Counterprotesters fought back, also swinging sticks, punching and spraying chemicals. Others threw balloons filled with paint or ink at the white nationalists. Everywhere, it seemed violence was exploding. The police did not move to break up the fights.

One black man, DeAndre Harris, was beaten by a half-dozen white thugs in a parking garage adjacent to the city police station. No police came to his aid. The role of law enforcement in failing to prevent the bloodshed in Charlottesville is itself a scandal. The effect of police holding back and mismanaging the situation was politically significant: it ensured that a disgusting Nazi and Klan rally would become a bloody and polarizing moment in the national life. President Trump should have recognized this and chosen his words—or his staffers’ words—with the utmost care. But that is not Trump’s style.

The words he did choose included explicit denunciations of hate and racism: “the neo-Nazis and the white nationalists . . . should be condemned totally,” he said Wednesday. But as in so many other statements from this president, the right message was mixed up and mutilated amid so much else. He needs discipline, which General Kelly was expected to provide. This first crisis of Kelly’s tenure, however, suggests that nothing will change. Trump is giving moderate and, indeed, everyday conservative Republicans more and more reasons to agree with the media’s and Democrats’ judgment of him. He will never get a break from the press, but he does not need any sympathy from pundits: he simply needs to stop handing his critics ammunition.

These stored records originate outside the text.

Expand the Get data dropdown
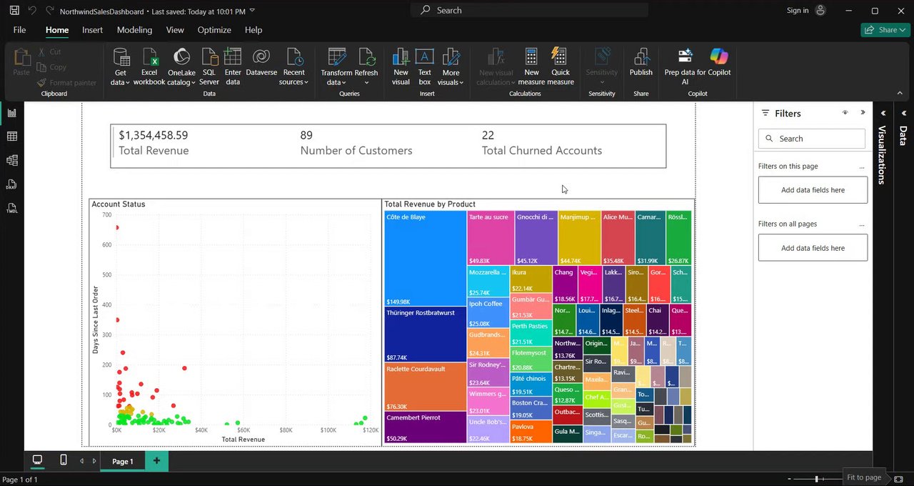Screen dimensions: 914x486 coord(121,82)
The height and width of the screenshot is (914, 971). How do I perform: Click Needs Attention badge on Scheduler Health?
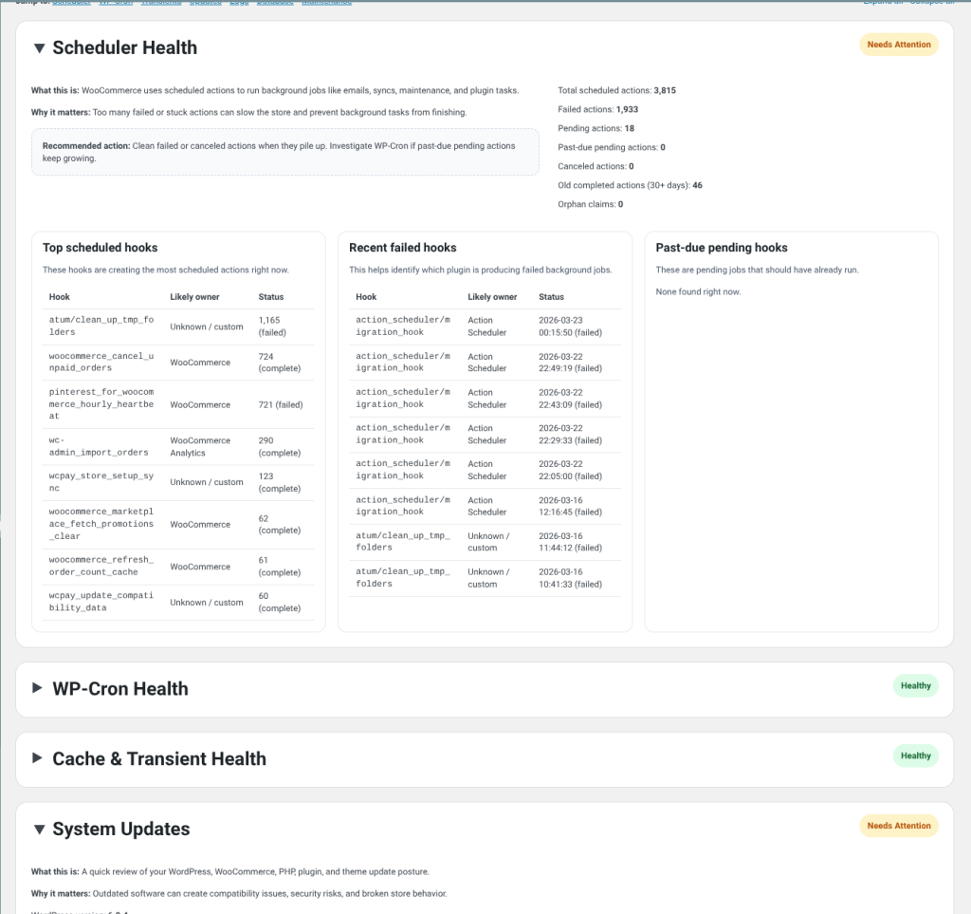click(x=899, y=45)
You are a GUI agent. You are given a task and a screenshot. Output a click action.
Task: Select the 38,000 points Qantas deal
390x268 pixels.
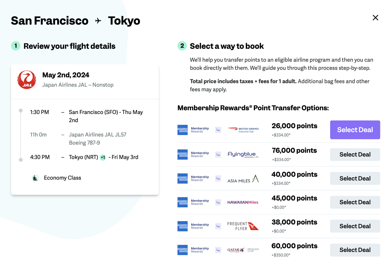point(355,226)
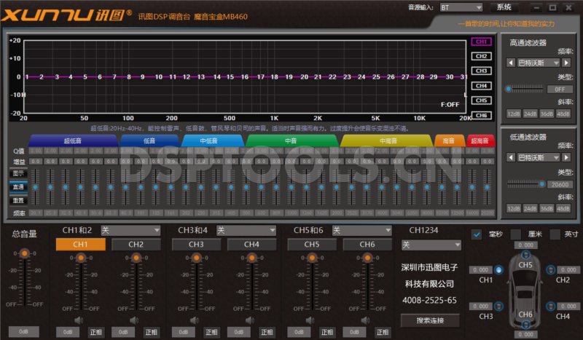Image resolution: width=583 pixels, height=340 pixels.
Task: Mute CH1 using its speaker icon
Action: pos(78,320)
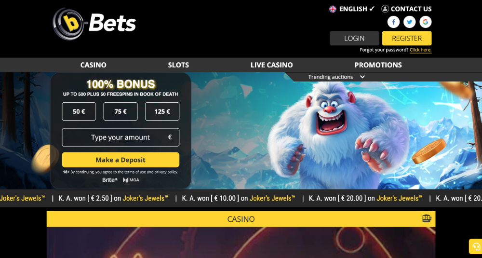Follow the forgot password Click here link
The width and height of the screenshot is (482, 258).
(420, 50)
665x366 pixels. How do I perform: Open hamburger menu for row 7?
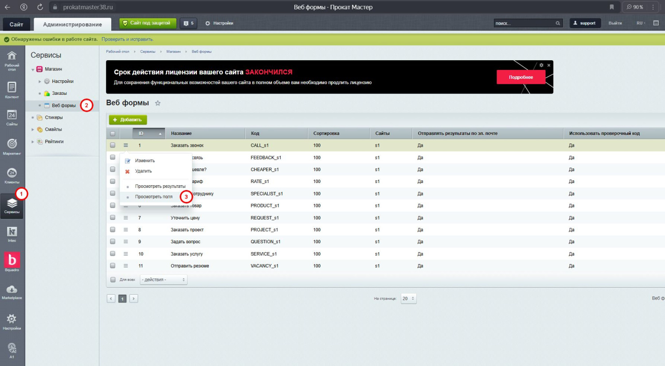click(x=126, y=218)
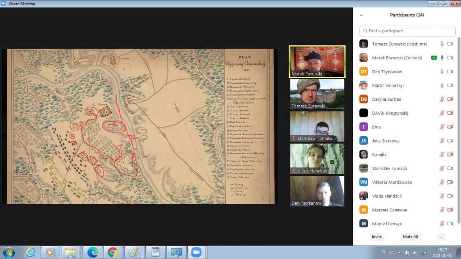Click the Find a participant search field
Viewport: 461px width, 259px height.
407,31
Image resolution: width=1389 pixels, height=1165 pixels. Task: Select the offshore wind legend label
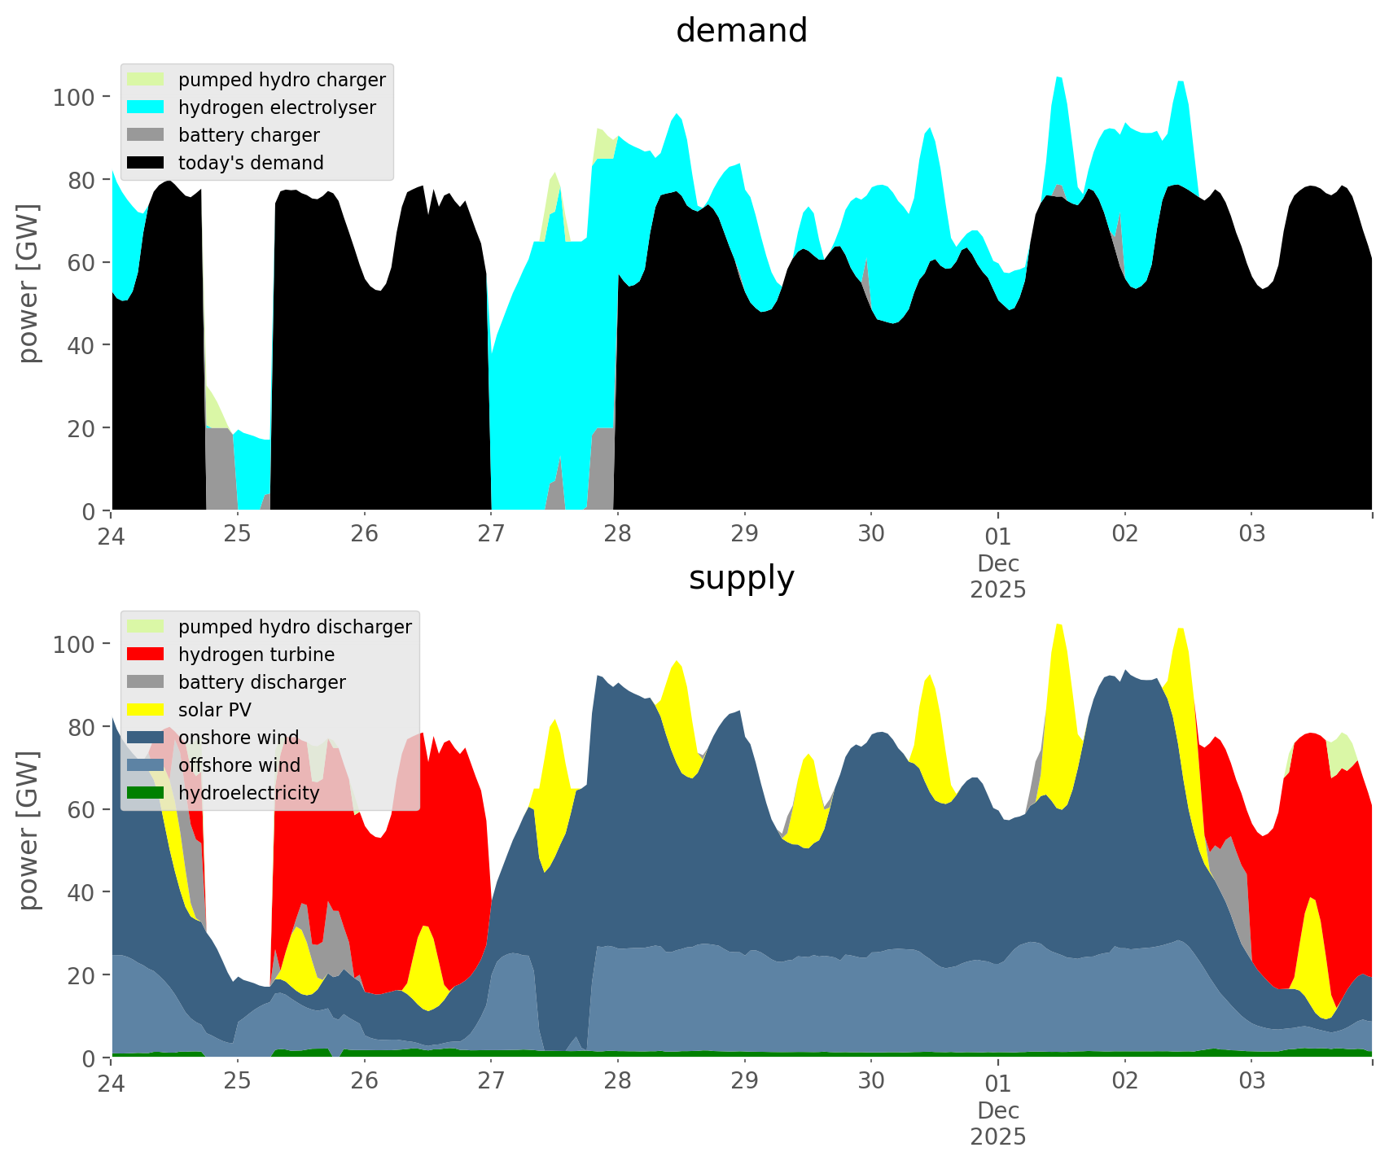tap(239, 765)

Trump is reflexively anti-left. He won the White House last year by positioning himself as perhaps the most right-wing candidate—not ideologically conservative, but viscerally right-wing—since Richard Nixon. The Right, in this case, simply means being anti-left: ascribing all the country’s problems to radicals on Democrats’ side. Trump never wants to criticize the Right and give the radical Left a pass. But by failing to single out Nazis and Klansmen for criticism, he has only given a boost to the Left—and to the thuggish, cartoon-caricature right-wingers who made a bloody mess of Charlottesville. A defter president, a Nixon with the tongue of Reagan, would have anathematized the white nationalists from the right—after all, their hero Hitler destroyed his own country and left the heart of Europe in Stalin’s hands. The fascists idolized by the alt-right did more for communism than any Lenin could have dreamed. They were the greatest calamity of all for the West.

Only so much can be expected from political rhetoric, but Trump has many advisors who understand at least part of what must be said in response to a situation like Charlottesville. He just has to listen to them.